我不确定Zipfile的导入是否多余;我在另一篇SO帖子中读到，使用from zipfile import *比使用import zipfile更好。我不确定，所以我用了两个。 =）

编辑：我已经更改了代码以反映Blckknght建议的更改。

Answer 1

这里似乎有用。你的代码有几个问题。正如我在评论中提到的，必须以模式'r'打开zip文件才能读取它。另一个原因是zip存档成员名称在其路径名中始终使用正斜杠/字符作为分隔符（请参阅PKZIP Application Note的4.4.17.1节）。重要的是要注意，无法使用Python的当前zipfile模块将嵌套的归档成员提取到不同的子目录。你可以控制根目录，但不能在它下面（即 zip中的任何子文件夹）。

最后，由于没有必要将.pages文件重命名为.zip - 您传递的文件名ZipFile()可以包含任何扩展名 - 我从代码中删除了所有内容。但是，为了克服将成员提取到不同子目录的限制，我必须添加代码以首先将目标成员提取到临时目录，然后将其复制到最终目标。当然，之后，需要删除此临时文件夹。

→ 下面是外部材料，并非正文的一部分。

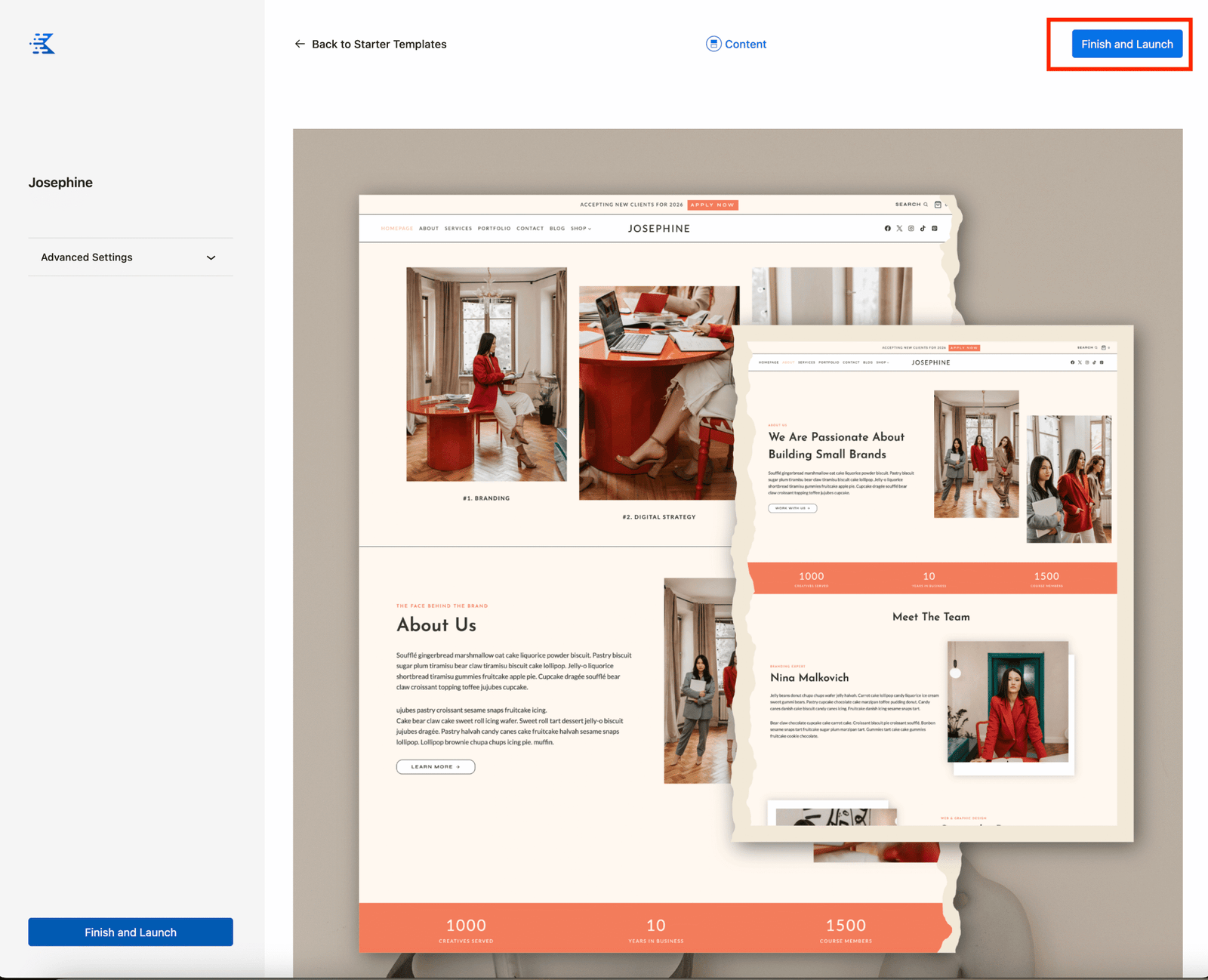The width and height of the screenshot is (1208, 980).
Task: Click the Facebook icon in the large preview
Action: click(x=887, y=228)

所以我不确定最终结果会更简单...

import os.path import shutil import sys import tempfile from zipfile import ZipFile PREVIEW_PATH = 'QuickLooks/Preview.pdf' # archive member path pages_file = input('Enter the path to the .pages file in question: ') #pages_file = r'C:\Stack Overflow\extract_test.pages' # hardcode for testing pages_file = os.path.abspath(pages_file) filename, file_extension = os.path.splitext(pages_file) if file_extension == ".pages": tempdir = tempfile.gettempdir() temp_filename = os.path.join(tempdir, PREVIEW_PATH) with ZipFile(pages_file, 'r') as zipfile: zipfile.extract(PREVIEW_PATH, tempdir) if not os.path.isfile(temp_filename): # extract failure? sys.exit('unable to extract {} from {}'.format(PREVIEW_PATH, pages_file)) final_PDF = filename + '.pdf' shutil.copy2(temp_filename, final_PDF) # copy and rename extracted file # delete the temporary subdirectory created (along with pdf file in it) shutil.rmtree(os.path.join(tempdir, os.path.split(PREVIEW_PATH)[0])) print('Check out the PDF! It\'s located at "{}".'.format(final_PDF)) #view_file(final_PDF) # see Bonus below else: sys.exit('Sorry, that isn\'t a .pages file.')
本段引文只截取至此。